"Serverless" is a vast topic. Here is a short introduction.
Roughly speaking, serverless allows for deploying source code or functions without having to maintain complex server architectures.
Serverless providers such as AWS (Amazon), Azure (Microsoft), or Google Cloud only allocate and charge the necessary resources to run your code.
However, they are abusing the language, as "serverless" does not mean there's no server involved. Those services only abstract the infrastructure away from developers.
"Functions" is a generic term I will use several times in this post. It refers to some code that is initialized either by an event or a request.
Let's keep it simple by saying it's a computer that always runs to provide services. This computer is not like the average computer. It has a super-boosted memory and high speed, but it's still limited.
Whether the traffic is high or not, the server is the same, and the bill too.
Besides, websites and applications rarely need full server capacity all the time. There are traffic peaks.
But anyway, you have to be ready for those peaks, which are difficult to predict. In both cases, maintenance can be expensive.
The serverless model has been more and more popular over the past years since it could be a way to solve all those problems.
The idea is to focus on your code and only pay for what you use without worrying about servers no matter high the demand is.
You don't send your code as-is in some container that runs automagically. Serverless is a whole new model for your application.
Roughly speaking again, you have to compose your app with functions, and the cloud provider will execute those functions.
It's the reason why you often read the term "FaaS" in documentations and blog posts, which means "Functions as a Service". It's not just a slogan. It has many consequences for your application.
Don't get me wrong. It's pretty cool as you don't need to maintain/update servers. Moreover, you don't have to handle critical aspects such as storage, load balancing, or even network issues, which can be tricky and time-consuming, especially on a high-scale application.
In addition to this, web applications often start small but may suddenly become viral, even after months or years, and again, it's pretty hard to predict.
Before we can see how it works, it's essential to mention some inconveniences, as serverless does not come without consequences.
To my knowledge, it's not impossible but still quite challenging to be "cloud-agnostic", which is IMHO inconvenient. Every cloud provider has its specificities. The prices, features, and even the philosophy are not the same, so that you might become dependent on the platform.
Moreover, cloud features are not unlimited. There are limits everywhere, for example, in database queries or code execution time. Some tasks are impossible to run with a hard timeout limit.
It might get even worse with latency and performance issues as providers put limits everywhere.
As far as I know, AWS and Google Cloud are striking examples of that. I have very little knowledge of Azure services, but I guess it's the same.
Quotas are fair, but you cannot use serverless platforms for everything and anything.
Another significant inconvenience with serverless is the cold start phenomenon. Microsoft describes it like that:
an increase in latency for Functions which haven't been called recently.
The problem is that when a container has not been called for a certain amount of time, it gets destroyed. So the next time it's called, it takes a little more time to reinitialize.

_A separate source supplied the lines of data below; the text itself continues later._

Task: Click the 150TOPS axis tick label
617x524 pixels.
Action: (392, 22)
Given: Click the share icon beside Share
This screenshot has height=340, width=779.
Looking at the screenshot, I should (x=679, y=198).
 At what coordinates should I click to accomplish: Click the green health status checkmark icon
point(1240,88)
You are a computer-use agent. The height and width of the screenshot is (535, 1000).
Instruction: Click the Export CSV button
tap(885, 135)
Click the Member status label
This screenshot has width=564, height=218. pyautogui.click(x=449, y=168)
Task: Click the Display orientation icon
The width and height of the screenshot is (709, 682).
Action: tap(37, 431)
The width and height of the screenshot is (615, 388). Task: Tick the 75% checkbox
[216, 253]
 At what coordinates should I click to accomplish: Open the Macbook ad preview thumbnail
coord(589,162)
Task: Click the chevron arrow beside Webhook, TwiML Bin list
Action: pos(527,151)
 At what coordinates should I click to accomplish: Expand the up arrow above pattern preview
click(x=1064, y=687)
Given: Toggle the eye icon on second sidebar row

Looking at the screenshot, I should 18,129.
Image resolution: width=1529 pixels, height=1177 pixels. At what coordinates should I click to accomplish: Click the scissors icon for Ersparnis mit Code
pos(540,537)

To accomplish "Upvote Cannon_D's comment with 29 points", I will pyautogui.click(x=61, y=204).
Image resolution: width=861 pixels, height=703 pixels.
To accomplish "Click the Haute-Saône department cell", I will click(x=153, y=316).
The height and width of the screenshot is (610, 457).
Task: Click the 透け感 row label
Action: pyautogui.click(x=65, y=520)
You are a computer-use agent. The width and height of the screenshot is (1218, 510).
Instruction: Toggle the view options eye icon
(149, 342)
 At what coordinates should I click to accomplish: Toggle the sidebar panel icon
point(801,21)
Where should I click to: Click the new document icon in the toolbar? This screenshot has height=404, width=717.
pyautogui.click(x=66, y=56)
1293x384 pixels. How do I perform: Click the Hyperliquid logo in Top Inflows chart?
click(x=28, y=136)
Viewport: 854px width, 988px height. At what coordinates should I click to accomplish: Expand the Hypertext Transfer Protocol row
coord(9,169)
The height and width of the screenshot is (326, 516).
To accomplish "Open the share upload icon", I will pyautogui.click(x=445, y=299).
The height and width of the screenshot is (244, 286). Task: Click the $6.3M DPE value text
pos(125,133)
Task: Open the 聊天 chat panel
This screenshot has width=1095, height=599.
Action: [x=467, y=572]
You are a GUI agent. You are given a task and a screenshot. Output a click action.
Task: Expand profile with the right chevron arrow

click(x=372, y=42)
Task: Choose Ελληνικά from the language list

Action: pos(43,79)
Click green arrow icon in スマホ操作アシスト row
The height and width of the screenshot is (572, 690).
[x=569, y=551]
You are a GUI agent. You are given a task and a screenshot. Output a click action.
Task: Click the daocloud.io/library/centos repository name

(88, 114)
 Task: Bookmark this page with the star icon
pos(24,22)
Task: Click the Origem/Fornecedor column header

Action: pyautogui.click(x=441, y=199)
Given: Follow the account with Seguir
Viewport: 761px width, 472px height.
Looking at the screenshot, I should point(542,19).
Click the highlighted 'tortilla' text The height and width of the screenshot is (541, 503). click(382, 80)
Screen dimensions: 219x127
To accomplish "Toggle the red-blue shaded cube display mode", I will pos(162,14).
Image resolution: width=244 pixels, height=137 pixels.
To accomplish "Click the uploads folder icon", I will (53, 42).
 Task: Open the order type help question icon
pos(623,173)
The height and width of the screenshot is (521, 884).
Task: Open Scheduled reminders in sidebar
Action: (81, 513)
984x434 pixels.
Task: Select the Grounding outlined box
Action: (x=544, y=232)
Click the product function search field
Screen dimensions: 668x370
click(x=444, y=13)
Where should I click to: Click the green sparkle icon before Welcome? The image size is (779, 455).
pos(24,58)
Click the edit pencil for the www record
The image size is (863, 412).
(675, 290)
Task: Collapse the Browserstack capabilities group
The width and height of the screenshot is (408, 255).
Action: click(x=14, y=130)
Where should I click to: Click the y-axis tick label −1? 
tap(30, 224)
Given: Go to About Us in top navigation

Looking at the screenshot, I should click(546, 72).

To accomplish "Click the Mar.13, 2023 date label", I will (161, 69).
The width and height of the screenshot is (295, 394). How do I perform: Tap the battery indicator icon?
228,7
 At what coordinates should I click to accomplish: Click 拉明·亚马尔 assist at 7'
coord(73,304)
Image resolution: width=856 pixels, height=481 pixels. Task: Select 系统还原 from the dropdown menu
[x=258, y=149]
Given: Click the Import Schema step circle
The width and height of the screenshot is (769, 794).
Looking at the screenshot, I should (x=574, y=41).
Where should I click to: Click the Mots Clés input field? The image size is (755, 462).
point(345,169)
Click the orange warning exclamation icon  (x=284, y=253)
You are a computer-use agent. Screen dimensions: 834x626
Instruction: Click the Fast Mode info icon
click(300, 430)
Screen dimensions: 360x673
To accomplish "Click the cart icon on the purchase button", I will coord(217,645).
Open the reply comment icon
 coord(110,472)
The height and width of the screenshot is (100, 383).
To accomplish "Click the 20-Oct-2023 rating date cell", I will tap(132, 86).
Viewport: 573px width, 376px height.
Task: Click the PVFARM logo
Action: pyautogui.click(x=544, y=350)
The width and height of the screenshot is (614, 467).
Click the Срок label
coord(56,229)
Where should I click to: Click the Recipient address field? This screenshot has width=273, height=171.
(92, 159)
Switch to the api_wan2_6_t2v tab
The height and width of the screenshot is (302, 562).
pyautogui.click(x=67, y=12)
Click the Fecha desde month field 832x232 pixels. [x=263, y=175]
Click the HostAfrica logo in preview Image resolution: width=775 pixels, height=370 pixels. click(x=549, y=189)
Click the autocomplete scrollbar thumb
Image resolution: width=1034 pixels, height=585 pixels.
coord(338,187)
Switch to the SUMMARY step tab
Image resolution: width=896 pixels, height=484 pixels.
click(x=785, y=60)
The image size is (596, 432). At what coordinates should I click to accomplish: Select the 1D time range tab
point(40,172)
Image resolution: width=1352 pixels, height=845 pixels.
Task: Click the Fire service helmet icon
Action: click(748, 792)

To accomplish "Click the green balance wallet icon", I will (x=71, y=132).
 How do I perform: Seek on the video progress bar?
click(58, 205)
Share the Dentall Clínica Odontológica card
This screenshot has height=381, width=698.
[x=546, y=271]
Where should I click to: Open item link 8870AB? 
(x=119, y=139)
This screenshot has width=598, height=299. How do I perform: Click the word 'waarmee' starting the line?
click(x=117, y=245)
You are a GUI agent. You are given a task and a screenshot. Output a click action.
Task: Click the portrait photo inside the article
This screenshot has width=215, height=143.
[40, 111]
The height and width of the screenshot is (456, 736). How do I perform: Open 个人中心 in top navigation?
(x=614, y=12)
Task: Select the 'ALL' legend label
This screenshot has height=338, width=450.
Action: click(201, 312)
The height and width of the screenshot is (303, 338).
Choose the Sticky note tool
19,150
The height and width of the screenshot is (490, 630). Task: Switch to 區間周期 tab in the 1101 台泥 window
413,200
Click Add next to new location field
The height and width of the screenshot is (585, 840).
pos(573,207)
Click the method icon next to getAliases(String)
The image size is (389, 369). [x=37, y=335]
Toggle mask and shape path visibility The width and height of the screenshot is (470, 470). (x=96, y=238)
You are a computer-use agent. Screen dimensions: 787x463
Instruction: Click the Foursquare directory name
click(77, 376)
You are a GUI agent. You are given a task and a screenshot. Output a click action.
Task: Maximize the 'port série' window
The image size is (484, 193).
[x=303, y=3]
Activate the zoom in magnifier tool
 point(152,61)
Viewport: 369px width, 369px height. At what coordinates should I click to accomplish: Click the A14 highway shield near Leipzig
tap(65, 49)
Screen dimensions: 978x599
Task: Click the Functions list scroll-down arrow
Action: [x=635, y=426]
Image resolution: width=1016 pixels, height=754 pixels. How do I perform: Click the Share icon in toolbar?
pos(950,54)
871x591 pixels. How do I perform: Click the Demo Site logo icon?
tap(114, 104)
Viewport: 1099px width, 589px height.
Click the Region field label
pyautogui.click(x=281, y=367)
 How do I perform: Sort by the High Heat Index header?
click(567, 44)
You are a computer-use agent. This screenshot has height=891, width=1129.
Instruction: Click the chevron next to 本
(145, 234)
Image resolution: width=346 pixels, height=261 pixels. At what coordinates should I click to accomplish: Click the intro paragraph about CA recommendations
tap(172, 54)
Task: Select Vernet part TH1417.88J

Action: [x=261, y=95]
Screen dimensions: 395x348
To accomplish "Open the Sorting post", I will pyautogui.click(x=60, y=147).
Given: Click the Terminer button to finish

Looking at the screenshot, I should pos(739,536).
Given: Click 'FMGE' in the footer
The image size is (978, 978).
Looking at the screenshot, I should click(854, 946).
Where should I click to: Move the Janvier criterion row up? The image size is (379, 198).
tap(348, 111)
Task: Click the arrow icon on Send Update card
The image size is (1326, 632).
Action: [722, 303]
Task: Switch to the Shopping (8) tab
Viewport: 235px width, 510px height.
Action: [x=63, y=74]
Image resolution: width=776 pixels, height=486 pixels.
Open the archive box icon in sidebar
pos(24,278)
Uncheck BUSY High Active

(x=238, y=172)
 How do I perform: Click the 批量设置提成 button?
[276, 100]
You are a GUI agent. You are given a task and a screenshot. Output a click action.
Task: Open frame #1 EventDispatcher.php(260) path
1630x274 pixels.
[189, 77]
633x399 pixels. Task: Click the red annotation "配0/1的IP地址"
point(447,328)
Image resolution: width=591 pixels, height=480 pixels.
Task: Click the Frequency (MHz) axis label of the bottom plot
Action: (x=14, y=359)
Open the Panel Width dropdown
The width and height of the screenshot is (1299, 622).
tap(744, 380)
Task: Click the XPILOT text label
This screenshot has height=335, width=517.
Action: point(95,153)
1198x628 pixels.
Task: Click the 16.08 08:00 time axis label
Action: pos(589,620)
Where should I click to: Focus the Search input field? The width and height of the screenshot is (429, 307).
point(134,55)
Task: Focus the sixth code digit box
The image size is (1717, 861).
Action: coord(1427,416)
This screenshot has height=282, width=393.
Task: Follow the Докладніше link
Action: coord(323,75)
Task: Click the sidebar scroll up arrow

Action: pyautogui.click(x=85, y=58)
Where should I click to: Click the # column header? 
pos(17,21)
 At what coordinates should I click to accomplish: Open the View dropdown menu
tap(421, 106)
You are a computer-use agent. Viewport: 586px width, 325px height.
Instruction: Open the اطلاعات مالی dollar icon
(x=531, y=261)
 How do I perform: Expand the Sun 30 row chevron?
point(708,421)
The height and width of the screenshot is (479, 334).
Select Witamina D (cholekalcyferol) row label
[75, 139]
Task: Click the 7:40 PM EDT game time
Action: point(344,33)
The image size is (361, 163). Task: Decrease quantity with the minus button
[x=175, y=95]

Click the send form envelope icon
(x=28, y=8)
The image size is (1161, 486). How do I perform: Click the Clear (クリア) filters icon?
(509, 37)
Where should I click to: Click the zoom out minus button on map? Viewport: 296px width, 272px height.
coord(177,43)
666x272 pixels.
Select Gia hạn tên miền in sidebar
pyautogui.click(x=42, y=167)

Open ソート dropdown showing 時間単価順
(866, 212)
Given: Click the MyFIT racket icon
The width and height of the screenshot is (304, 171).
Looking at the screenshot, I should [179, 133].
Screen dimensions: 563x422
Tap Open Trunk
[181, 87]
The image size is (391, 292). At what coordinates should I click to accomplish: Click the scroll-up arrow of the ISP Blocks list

This pattern is inevitable with the serverless model. Cloud platforms need to reallocate the "free" space to guarantee their "infinite scale" feature. In another perspective, it's more secure as an attacker has significantly less time to achieve an exploit.
It indeed makes sense for the cloud platforms, but does it make sense for you?
Be cautious with the language you use. Starter times for Java or C# are not the same as for Python.
Of course, there are ways to mitigate the impact of cold starts, and platforms have constantly improved that point, but you should look at it if you care about latency.
Now that we are aware of some disadvantages and that our application needs to be a set of functions that run on the cloud, it's time to go a little bit deeper.
The classic example is the HTTP request. The visitor sends an HTTP request, which triggers your function, which launches an action such as querying a database.
The difference with a traditional server is that it's not triggered if not used, and if there's a high demand for your function, it will autoscale to the load you have.
The user sends an HTTP request. A server that listens to client requests gets notified. Then the matching function is located, then the function executes in a container to send a response to the client-side.
In high demand, it will copy containers, which are kernel code plus your app. You only have to make sure your app execution time and memory usage are acceptable, and it will scale.
The containers are stateless. It's like a new container every time, so your tasks are transient, and it doesn't retain any stateful data from previously run instances.
It's not necessarily bad but be aware of that.
It means that serverless is excellent if your application is asynchronous, like batch processing images.
Migrating any existing and complex application is not something I would recommend, especially if it's a monolith. Still, if you have a small number of short tasks to run or your architecture involves microservices with a reasonable and predictable execution time, it can be worth it.
I'm not surprised people say serverless is the next big thing as it probably will be, but it has significant consequences whether you are a developer or a business owner.
As a developer, you cannot skip the concept of serverless, and you might even build and deploy great applications with it, but if it's only hype, it's a trap.
It's always the business requirements that drive the architecture, not the contrary.